Abaküs Yazılım
1. Hukuk Dairesi
Esas No: 2018/5064
Karar No: 2021/754

Yargıtay 1. Hukuk Dairesi 2018/5064 Esas 2021/754 Karar Sayılı İlamı

1. Hukuk Dairesi         2018/5064 E.  ,  2021/754 K.

    "İçtihat Metni"

    MAHKEMESİ : İZMİR BÖLGE ADLİYE MAHKEMESİ 1. HUKUK DAİRESİ
    DAVA TÜRÜ : TAPU İPTALİ VE TESCİL

    Taraflar arasında görülen tapu iptali ve tescil, tazminat davası sonunda, yerel mahkemece davanın reddine karar verilmiş, İzmir Bölge Adliye Mahkemesi 1. Hukuk Dairesince davacının istinaf başvurusunun esastan reddine ilişkin olarak verilen karar davacı vekili tarafından yasal süre içerisinde duruşma istekli temyiz edilmiş olmakla, duruşma günü olarak saptanan 11.02.2021 Perşembe günü için yapılan tebligat üzerine temyiz eden davacı vekili Avukat gelmedi, temyiz edilen davalılar vekili Avukat ...geldi, duruşmaya başlandı, süresinde verildiği ve kayıt olunduğu anlaşılan temyiz dilekçesinin kabulüne karar verildikten sonra gelen vekilin sözlü açıklamaları dinlendi, duruşmanın bittiği bildirildi, iş karara bırakıldı. Bilahare Tetkik Hakimi ... tarafından düzenlenen rapor okundu, düşüncesi alındı. Dosya incelenerek gereği görüşülüp düşünüldü:

    -KARAR-

    Dava, tapu iptali ve tescil, olmadığı takdirde tazminat isteğine ilişkindir.

Görevler ->
1. Yargıtay kararında duruşmaya başlandıktan sonra yapılan işlemleri, iş karara bırakılana kadar metindeki sırasıyla yazın.
2. Yargıtay kararını son cümlesinden sonrasıyla sürdürün.
Kayıtların Yargıtay kararıyla hiçbir bağlantısı yoktur.

Kayıtlar ->
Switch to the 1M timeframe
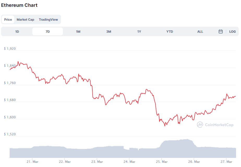coord(78,31)
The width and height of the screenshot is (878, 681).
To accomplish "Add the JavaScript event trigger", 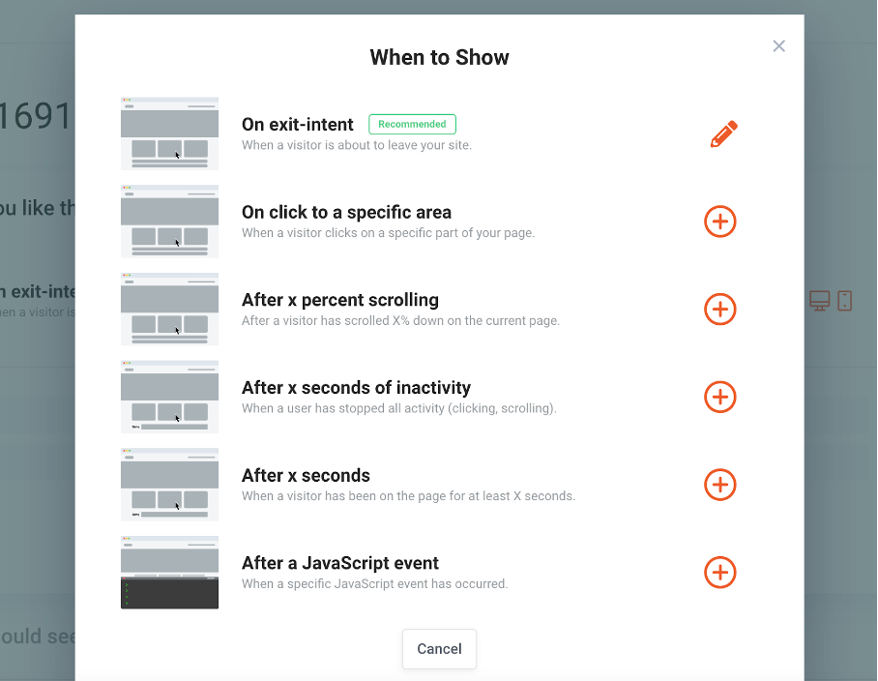I will tap(719, 573).
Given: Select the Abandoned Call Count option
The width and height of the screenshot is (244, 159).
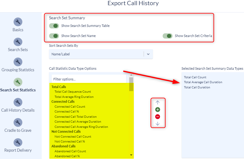Looking at the screenshot, I should pos(70,151).
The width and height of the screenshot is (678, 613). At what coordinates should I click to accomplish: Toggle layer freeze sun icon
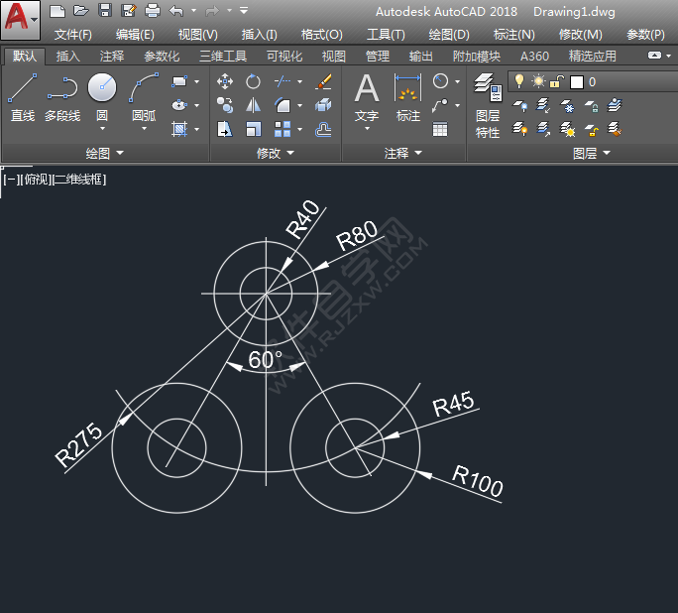(537, 81)
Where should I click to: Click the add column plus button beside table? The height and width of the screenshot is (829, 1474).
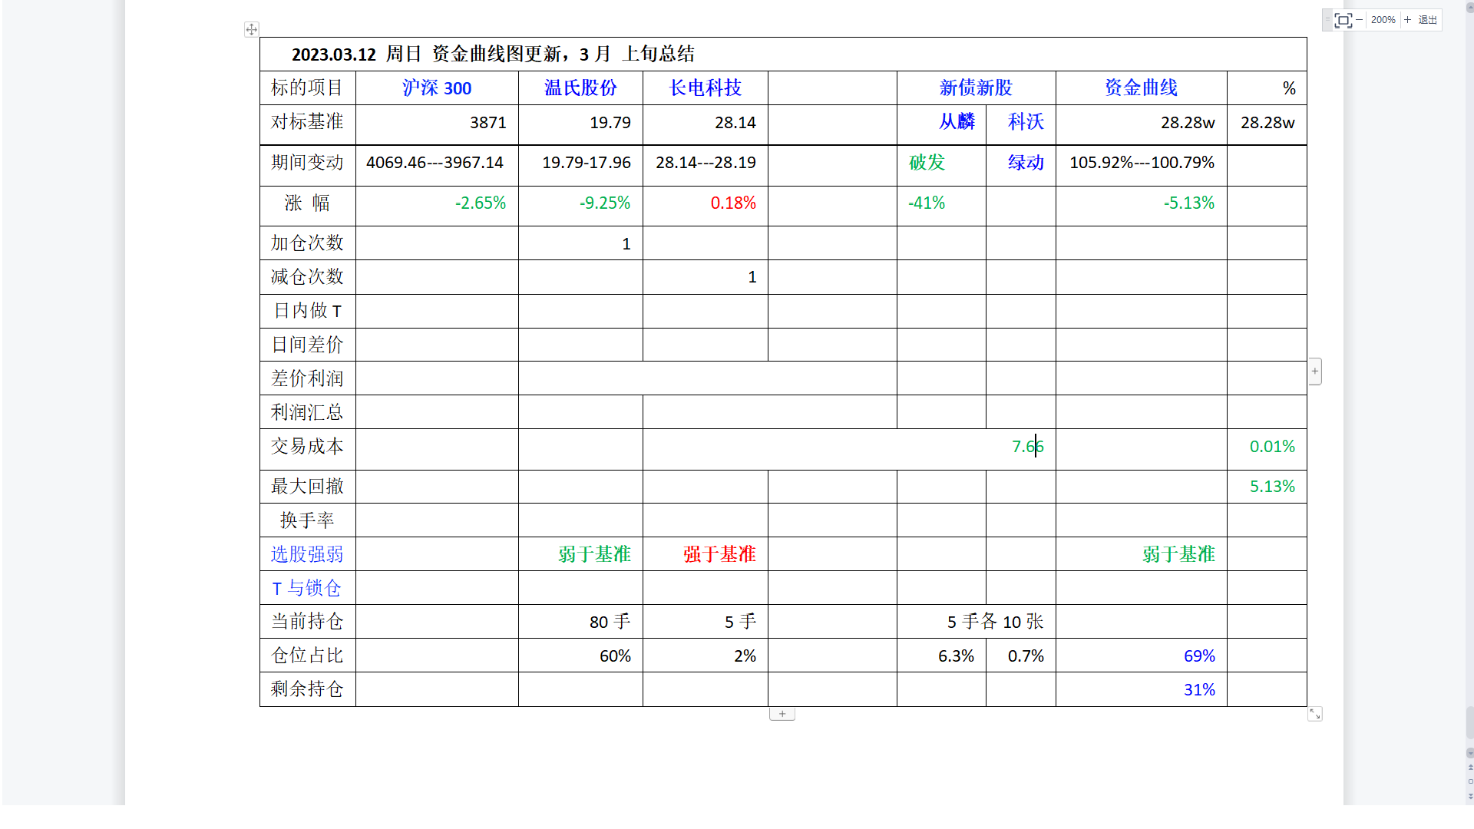coord(1315,372)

Cevaplar ->
1.
1. Temyiz dilekçesinin kabulüne karar verildi.
2. Gelen vekilin sözlü açıklamaları dinlendi.
3. Duruşmanın bittiği bildirildi.
4. İş karara bırakıldı.

2.
    Davacı vasisi, kısıtlı ablası ...’nın Almanya’da yaşadığını ve uzun süredir kısa yakın bellek ve depresif bozukluk tanısı ile tedavi gördüğünü, bu durumu bilen ve kısıtlının hastalığından yararlanan davalı ...’ın kısıtlıdan hile ile aldığı vekaletnameyi kullanarak kısıtlının maliki olduğu 3531 ada 1 parseldeki 2 nolu bağımsız bölümü el ve iş birliği içerisinde olduğu eşi olan diğer davalı ...’e satış suretiyle temlik ettiğini, kısıtlının vekaletname tarihinde ehliyetsiz olduğunu, ayrıca okuma-yazma da bilmediğini ileri sürerek tapu kaydının iptali ile kısıtlı adına tescilini, olmadığı takdirde bedelin tahsilini istemiş, yargılama sırasında kısıtlı ...’in ölümü üzerine tek mirasçısı İlkay Balcı davayı sürdürmüştür.
    Davalılar, davacının vekaletname ve satış tarihlerinde ehliyetli olduğunu ve iradesi doğrultusunda işlemlerin gerçekleştirildiğini, taşınmazı bedelini ödeyerek satın aldıklarını, satış bedeli olan 13.000 Euroyu banka kanalıyla davacıya gönderdiklerini belirterek davanın reddini savunmuşlardır.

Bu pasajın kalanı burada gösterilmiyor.